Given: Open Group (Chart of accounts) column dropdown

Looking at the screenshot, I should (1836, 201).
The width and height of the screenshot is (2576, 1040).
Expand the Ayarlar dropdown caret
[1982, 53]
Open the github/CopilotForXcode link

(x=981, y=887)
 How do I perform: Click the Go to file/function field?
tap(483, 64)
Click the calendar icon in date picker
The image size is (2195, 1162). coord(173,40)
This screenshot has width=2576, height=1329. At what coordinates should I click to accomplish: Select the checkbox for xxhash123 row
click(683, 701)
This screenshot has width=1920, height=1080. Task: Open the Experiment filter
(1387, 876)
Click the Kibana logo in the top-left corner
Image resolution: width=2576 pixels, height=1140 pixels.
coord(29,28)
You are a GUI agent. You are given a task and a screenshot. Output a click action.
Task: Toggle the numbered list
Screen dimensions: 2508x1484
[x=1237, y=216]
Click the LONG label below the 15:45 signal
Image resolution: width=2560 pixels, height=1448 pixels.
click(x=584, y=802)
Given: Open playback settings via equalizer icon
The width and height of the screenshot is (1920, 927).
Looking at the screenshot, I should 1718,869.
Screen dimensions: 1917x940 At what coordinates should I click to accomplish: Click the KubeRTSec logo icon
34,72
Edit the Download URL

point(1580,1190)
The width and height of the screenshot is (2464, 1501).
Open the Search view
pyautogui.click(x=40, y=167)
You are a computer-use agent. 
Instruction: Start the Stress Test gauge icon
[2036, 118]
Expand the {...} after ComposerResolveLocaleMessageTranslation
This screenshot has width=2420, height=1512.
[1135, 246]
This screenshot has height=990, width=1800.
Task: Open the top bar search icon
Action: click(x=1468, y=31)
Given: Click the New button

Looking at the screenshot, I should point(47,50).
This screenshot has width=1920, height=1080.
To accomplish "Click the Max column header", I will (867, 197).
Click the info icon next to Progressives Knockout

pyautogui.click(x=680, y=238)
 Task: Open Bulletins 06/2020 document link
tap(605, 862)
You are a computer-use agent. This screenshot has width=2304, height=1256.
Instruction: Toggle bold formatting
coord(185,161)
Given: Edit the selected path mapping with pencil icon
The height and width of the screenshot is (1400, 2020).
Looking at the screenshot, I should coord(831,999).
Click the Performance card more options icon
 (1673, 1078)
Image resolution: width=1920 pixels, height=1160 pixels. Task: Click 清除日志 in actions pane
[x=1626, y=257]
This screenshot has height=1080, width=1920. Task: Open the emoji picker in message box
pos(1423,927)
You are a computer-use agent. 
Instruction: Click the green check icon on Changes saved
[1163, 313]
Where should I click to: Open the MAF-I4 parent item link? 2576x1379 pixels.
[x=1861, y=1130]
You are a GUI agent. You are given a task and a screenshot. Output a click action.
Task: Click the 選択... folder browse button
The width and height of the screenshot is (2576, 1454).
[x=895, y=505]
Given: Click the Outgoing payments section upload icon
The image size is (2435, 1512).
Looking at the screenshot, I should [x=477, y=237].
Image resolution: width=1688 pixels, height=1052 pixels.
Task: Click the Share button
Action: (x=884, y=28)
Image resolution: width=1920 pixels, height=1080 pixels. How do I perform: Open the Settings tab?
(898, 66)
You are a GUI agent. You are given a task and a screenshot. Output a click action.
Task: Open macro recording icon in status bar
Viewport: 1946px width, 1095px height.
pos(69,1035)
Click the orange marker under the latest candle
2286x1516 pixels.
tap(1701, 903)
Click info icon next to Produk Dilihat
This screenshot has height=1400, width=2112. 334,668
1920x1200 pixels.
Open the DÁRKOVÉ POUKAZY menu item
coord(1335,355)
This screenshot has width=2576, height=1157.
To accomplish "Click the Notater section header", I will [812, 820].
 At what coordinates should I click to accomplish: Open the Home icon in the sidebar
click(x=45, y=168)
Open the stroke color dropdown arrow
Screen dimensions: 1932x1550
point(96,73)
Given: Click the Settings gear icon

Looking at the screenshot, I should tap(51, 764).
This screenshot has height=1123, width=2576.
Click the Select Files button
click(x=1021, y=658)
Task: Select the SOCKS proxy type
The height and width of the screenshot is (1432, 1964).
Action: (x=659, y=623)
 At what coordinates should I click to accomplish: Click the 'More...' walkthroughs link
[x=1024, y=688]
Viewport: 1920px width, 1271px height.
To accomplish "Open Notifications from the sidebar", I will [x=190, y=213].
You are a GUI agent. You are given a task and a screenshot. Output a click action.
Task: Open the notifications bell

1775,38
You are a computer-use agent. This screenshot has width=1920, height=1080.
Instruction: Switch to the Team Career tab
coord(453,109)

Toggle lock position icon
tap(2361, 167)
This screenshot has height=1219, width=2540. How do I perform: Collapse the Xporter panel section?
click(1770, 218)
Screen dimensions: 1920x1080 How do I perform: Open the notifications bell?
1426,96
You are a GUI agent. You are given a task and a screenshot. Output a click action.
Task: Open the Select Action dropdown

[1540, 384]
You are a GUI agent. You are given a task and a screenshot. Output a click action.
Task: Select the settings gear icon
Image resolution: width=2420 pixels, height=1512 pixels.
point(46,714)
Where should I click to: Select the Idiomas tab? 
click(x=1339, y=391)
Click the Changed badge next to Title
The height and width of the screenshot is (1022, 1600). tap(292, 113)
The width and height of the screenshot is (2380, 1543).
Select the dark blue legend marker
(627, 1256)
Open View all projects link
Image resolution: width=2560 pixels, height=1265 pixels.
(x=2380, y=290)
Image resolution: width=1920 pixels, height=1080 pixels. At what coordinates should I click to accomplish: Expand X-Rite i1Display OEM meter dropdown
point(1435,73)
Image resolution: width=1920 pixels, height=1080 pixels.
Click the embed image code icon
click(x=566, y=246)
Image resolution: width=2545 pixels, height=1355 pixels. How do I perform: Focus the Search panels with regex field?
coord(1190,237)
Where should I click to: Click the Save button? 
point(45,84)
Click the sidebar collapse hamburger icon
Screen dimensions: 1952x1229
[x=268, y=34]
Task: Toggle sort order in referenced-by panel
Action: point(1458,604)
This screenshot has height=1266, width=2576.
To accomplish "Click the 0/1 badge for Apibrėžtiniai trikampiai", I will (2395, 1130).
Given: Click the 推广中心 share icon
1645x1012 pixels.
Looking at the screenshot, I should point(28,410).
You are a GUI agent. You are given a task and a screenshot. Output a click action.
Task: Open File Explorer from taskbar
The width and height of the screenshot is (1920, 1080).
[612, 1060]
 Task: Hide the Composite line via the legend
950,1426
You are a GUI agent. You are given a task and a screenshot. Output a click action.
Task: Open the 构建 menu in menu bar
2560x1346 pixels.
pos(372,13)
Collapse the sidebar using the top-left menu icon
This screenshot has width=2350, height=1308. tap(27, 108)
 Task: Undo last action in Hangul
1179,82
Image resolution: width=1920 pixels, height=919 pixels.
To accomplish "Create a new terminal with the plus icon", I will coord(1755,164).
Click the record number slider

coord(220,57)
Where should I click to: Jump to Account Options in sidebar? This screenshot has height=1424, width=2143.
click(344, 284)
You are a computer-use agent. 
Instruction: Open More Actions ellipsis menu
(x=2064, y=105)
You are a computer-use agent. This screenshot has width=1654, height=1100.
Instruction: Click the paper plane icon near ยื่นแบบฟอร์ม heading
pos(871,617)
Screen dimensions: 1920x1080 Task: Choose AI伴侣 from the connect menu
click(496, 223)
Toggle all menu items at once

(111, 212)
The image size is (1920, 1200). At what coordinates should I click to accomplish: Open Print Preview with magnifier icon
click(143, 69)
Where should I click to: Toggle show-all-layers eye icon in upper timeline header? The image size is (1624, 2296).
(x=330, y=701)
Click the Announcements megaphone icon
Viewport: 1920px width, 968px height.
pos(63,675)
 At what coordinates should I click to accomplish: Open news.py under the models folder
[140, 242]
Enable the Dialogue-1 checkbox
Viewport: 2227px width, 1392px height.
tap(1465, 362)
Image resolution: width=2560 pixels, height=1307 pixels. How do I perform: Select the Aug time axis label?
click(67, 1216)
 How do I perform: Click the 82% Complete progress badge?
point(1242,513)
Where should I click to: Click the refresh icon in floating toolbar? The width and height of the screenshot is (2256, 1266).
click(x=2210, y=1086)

[Aim of the exercise] In the listing above, count every line that holds "will". Give only the number.

[Solved exercise] 5